Question

ManishMehra on Wed, 13 Jan 2016 10:05:50


Hi,

Can anyone please explain if there is a possibility to replace the HPC implementation with Azure batch Service.

PFB my problem statement.

I have an exe which behaves differently when different arguments are passed to it. So an exe gets triggered from web thread and posts a job on Azure Batch. It in turn has to create 100's of task where in it will be calling same exe with different set of parameters. Once all those tasks are completed it is supposed to initiate another set of tasks. We have this kind of implementation in HPC but I am facing some issues while replacing it with Azure Batch.

Is it possible to achieve this? If yes do we have any sample code wherein we are able to do something similar would be of great help.

Thanks in advance.

Manish


Sponsored



Replies

Ivan Towlson (MS) on Wed, 13 Jan 2016 23:23:20


Hello Manish,

To do this in the current Batch service you would need to use a job manager task.  The job manager would create the first tranche of tasks, then monitor completion of those tasks, in both cases using the Batch API.  When the tasks were complete, the job manager would then create the second tranche of tasks.

Depending on your requirements, you *may* be able to use the forthcoming task dependencies feature to handle this more easily.  This would work as follows: Job manager creates *all* tasks up front, but sets the tasks in the second tranche to depend on all the tasks in the first tranche.  The Batch service would then not run any of the tasks in the second tranche until the tasks in the first tranche had completed.  If that would meet your needs, then the task dependencies feature should be available within the next month.

Something that isn't clear from your message, however, is whether the results of the first tranche feeds into the creation of the second tranche -- that is, if you need to create a different *set* of tasks depending on the results of the first tranche.  If you do, then the naive dependency approach won't suffice, and you're back to the job manager approach.  Or you *could* use task dependencies to implement an approach where you have a single "create the second set of tasks" task depending on the first tranche: that task would be scheduled only when the first tranche was completed and could use the results when creating the second set.  This would avoid needing to have a long-running job manager to monitor the status of tasks.

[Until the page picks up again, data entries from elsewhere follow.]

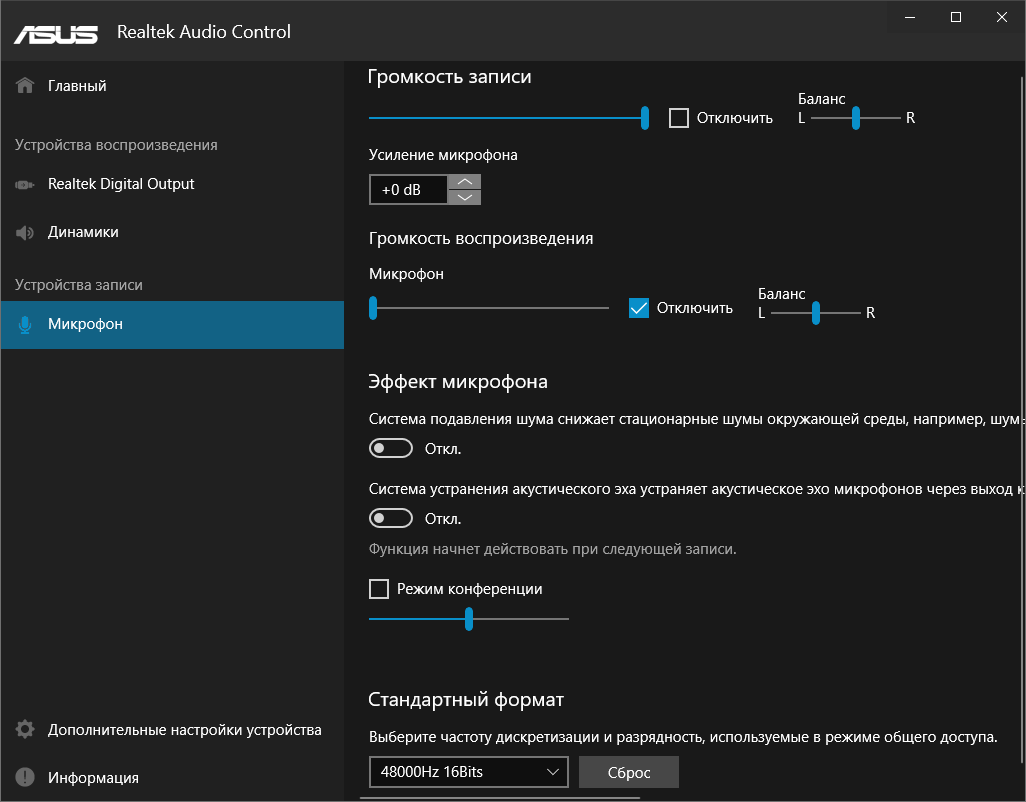Check Отключить for recording volume
Viewport: 1026px width, 802px height.
(x=679, y=117)
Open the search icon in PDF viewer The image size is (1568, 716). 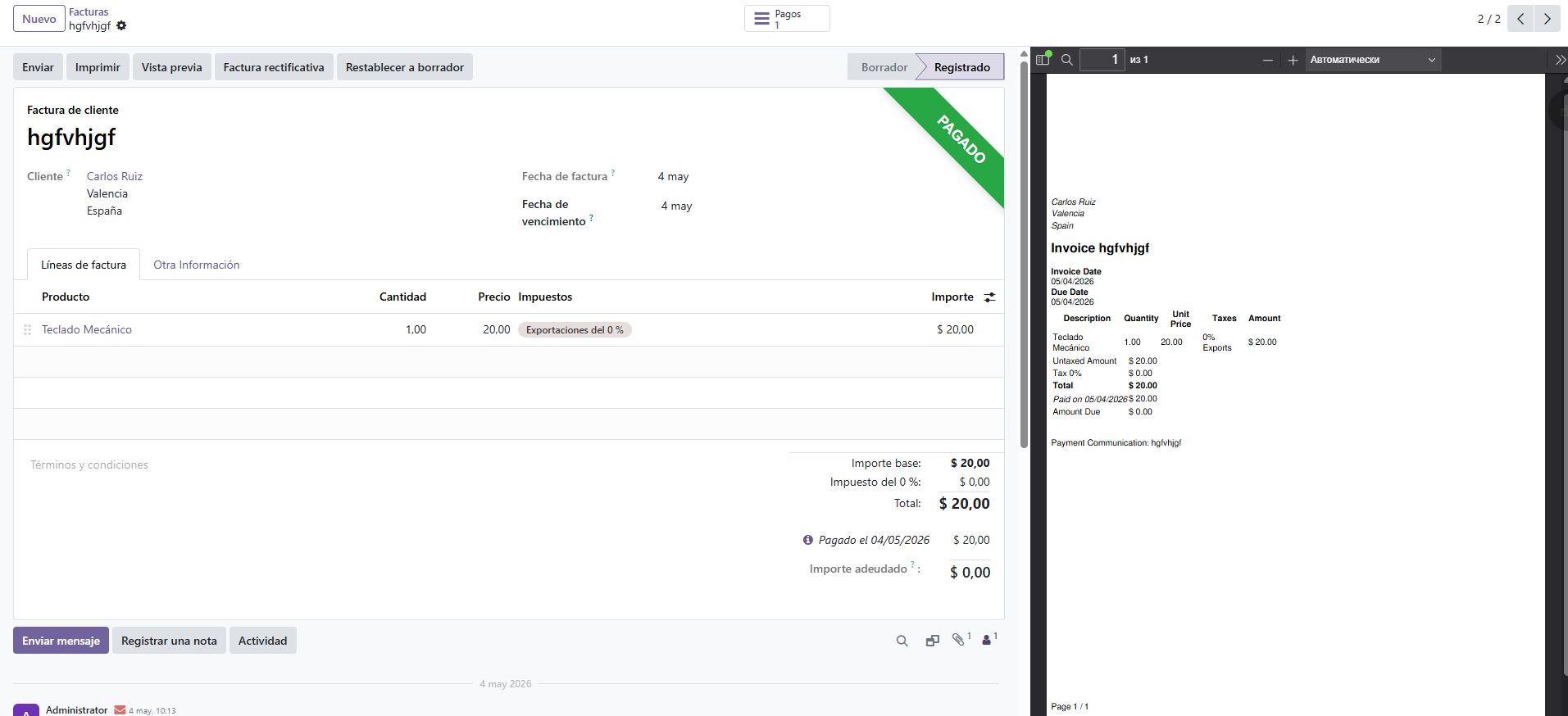(1067, 60)
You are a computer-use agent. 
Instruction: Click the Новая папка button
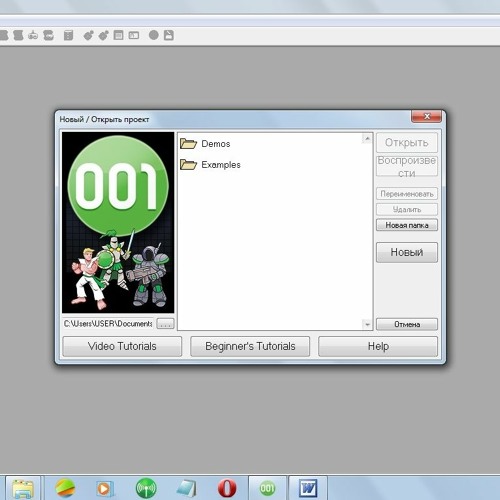point(407,225)
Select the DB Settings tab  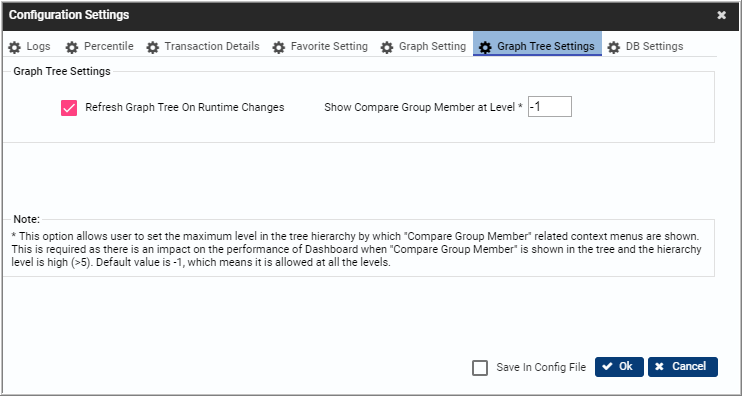(645, 47)
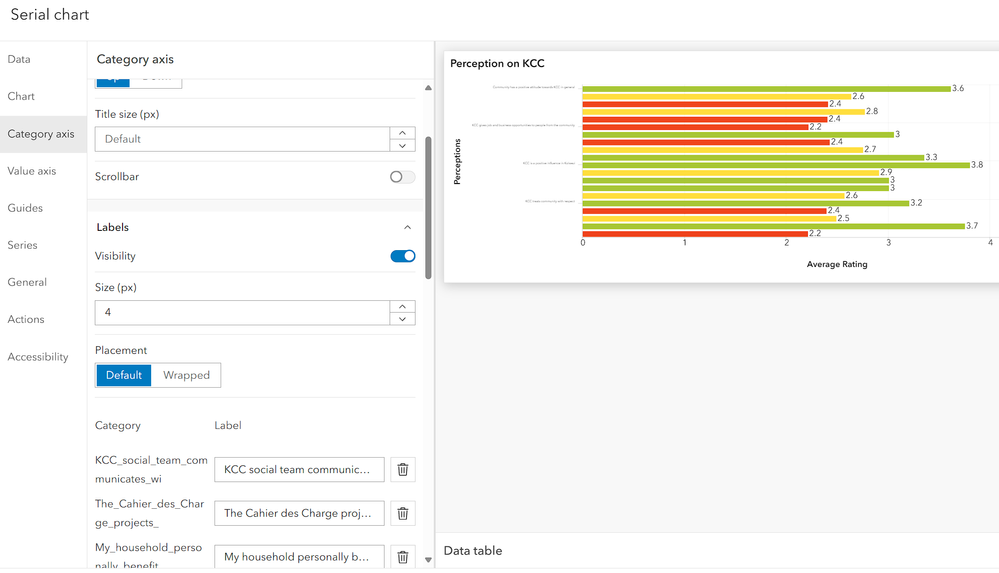Select Wrapped label placement
The height and width of the screenshot is (573, 999).
pos(186,375)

Mark Scurrell - MSFT on Wed, 27 Jan 2016 01:36:07


Hi Manish

I think the Job Manager task is the way to go, as Ivan states.  A description of Job Manager can be found here - https://msdn.microsoft.com/en-us/library/azure/mt282178.aspx.  There is sample Job Manager code here - https://github.com/Azure/azure-batch-samples/tree/master/CSharp/GettingStarted/03_JobManager.

The Job Manager tasks can use the Batch API and can create the 100's of tasks, monitor them until they complete, then add a new set of tasks to the job, detect when they are complete and terminate the job.

Currently with Batch you have to monitor your tasks to determine when they are complete and check whether they succeeded or failed.  You can use this monitoring to implement your dependency checking.  In the future we'll make this easier.

Regards, Mark